Fazit der Redaktion
Sören Diedrich
@GameStar_de
So anders und zugleich vertraut hat sich Zelda für mich zuletzt mit Majora's Mask auf dem N64 angefühlt. Echoes of Wisdom wagt nicht nur den überfälligen Sprung hin zu Zelda als spielbarem Charakter (nein, die Philips-CDi-Spiele zählen für mich nicht!). Nintendo und Grezzo haben sich auch sichtlich Gedanken gemacht, wie sie alte und neue Fans gleichermaßen glücklich machen können.

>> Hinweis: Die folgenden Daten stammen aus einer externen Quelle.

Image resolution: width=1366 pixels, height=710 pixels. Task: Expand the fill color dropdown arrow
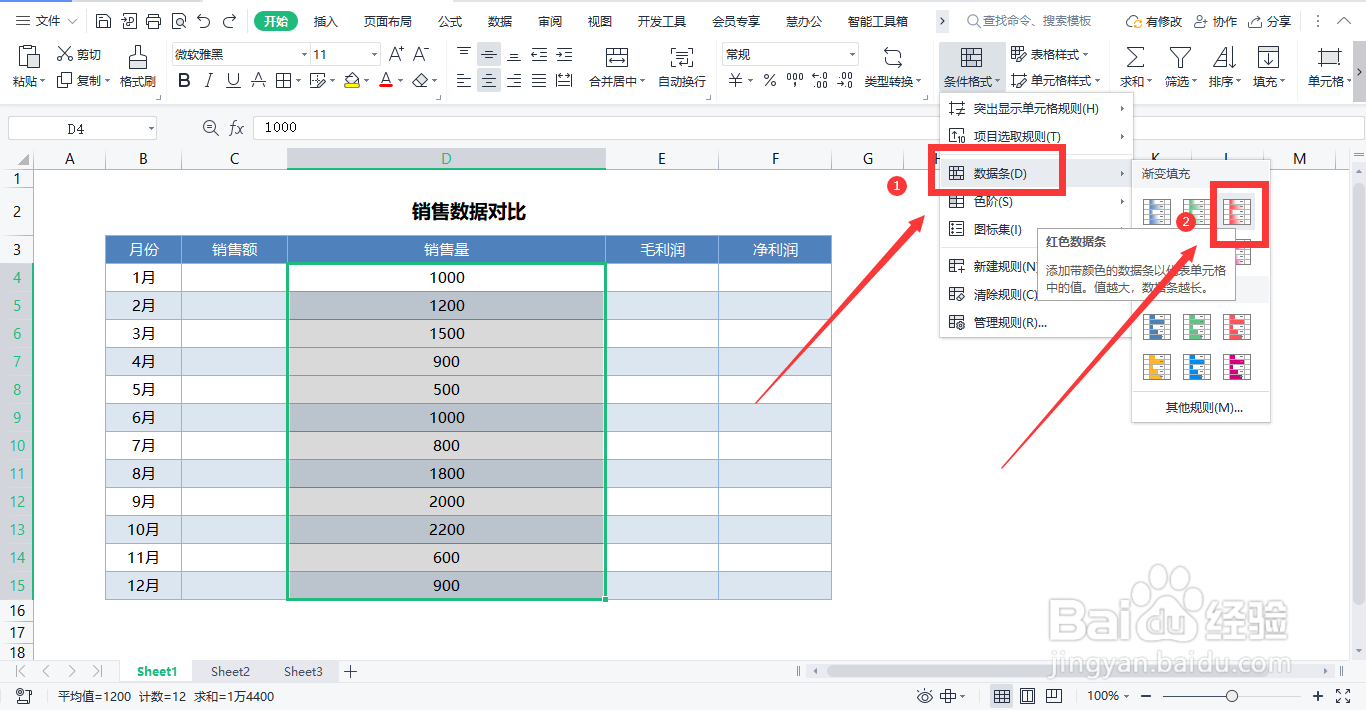(365, 81)
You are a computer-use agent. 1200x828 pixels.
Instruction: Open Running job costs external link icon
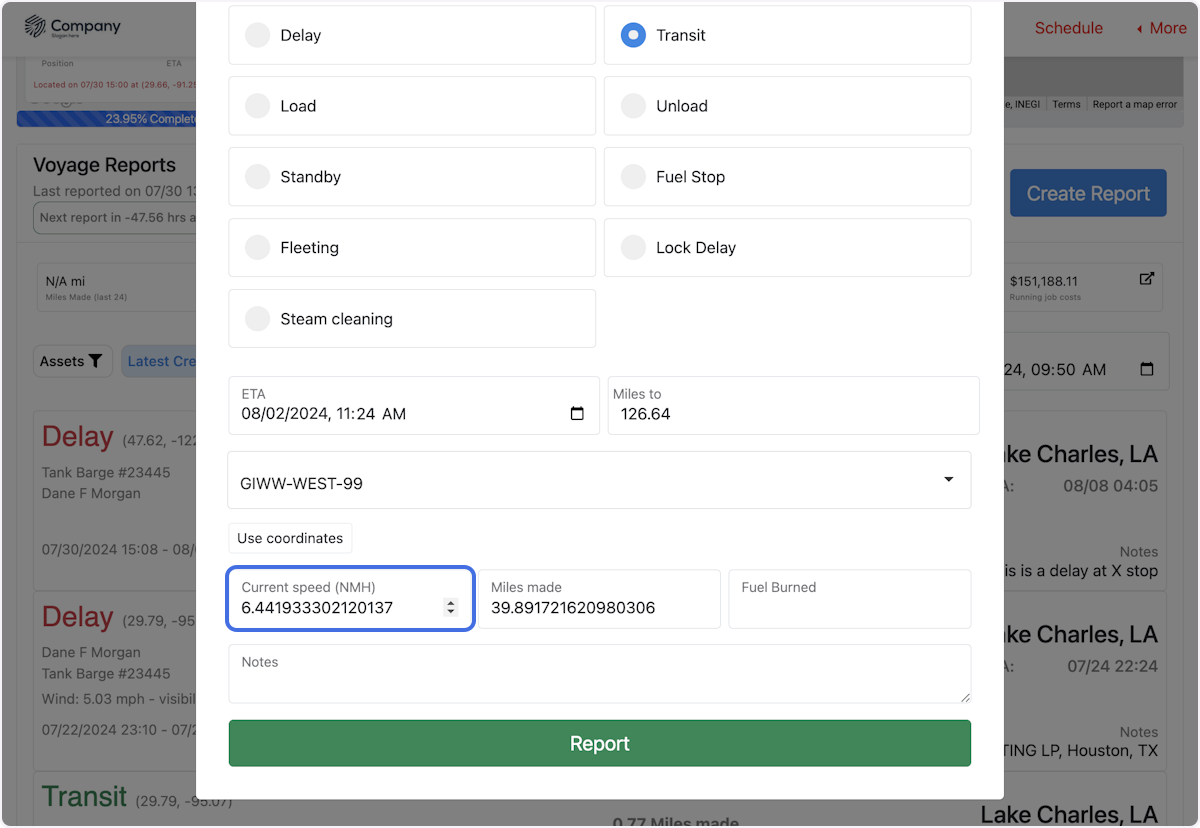[1147, 279]
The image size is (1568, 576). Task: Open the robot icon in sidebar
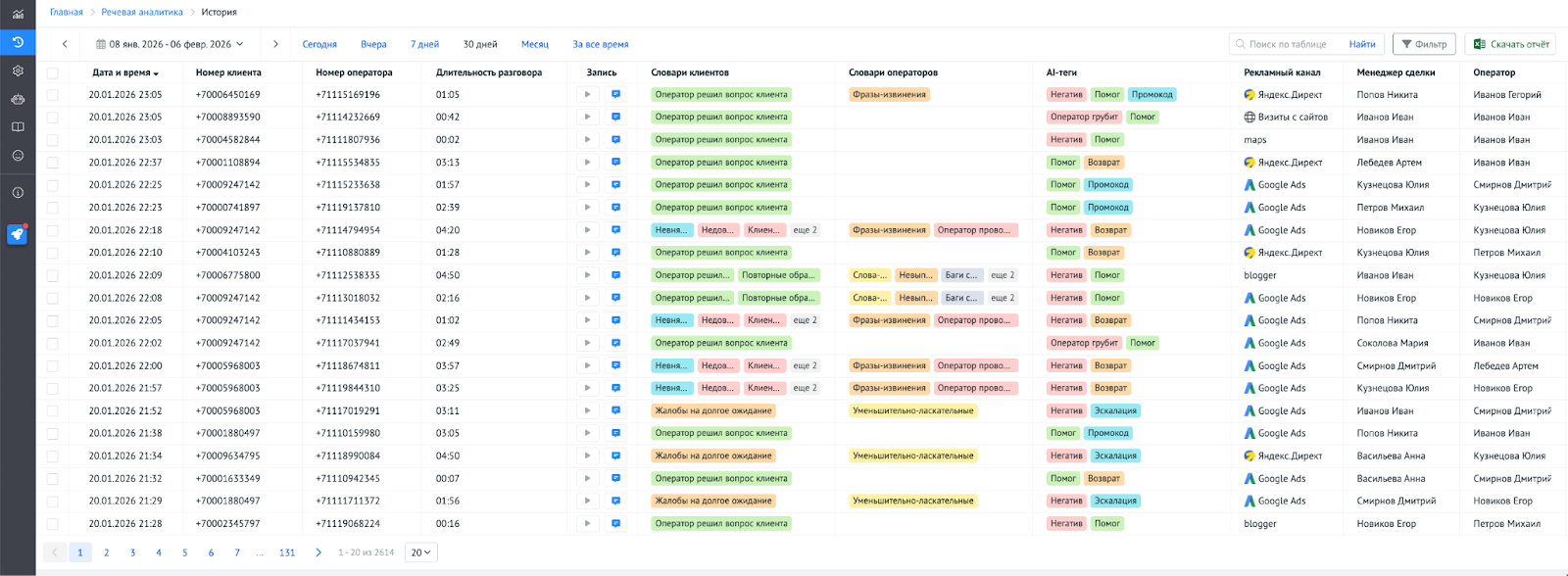[x=18, y=99]
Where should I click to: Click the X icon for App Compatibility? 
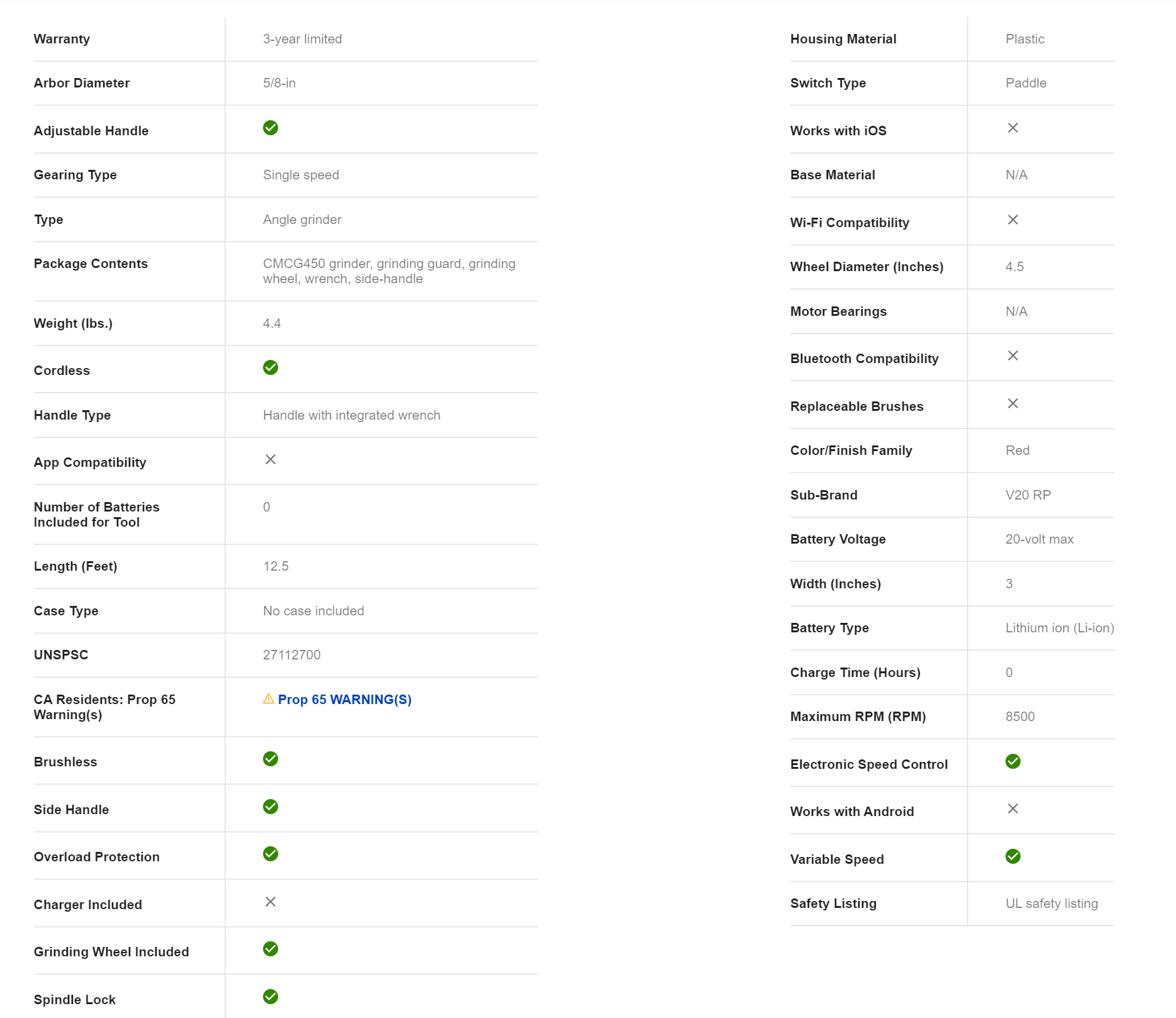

Das Ergebnis ist eine große, relativ offene Spielwelt, die an Breath of the Wild erinnert. Gleichzeitig fühlt sich Hyrule an vielen Stellen aber auch herrlich nostalgisch an, mit sammelbaren Herzteilen, umfangreichen Dungeons und einer organisch wirkenden Linearität, die dadurch zustandekommt, dass mir zu Beginn noch viele Echos fehlen, die mir neue Bereiche der Welt zugänglich machen.
Stichwort Echos: Ich hoffe nur, dass ich bis zum großen Finale regelmäßig mit neuen coolen Echos überrascht werde und nicht alle Varianten bereits in den ersten paar Spielstunden erhalte. Nach 90 Minuten hatte ich schon um die 15 Echos im Sortiment. Es wäre schade, wenn die Entwickler das ganze Pulver schon zu Beginn verschießen.
So oder so wird Echoes of Wisdom ein sehr gutes Spiel, dessen bin ich mir schon jetzt sicher. Die Frage ist nur noch, ob es ein Meisterwerk wird, oder ob im späteren Spielverlauf noch ein paar ungeahnte Stolpersteine auftauchen.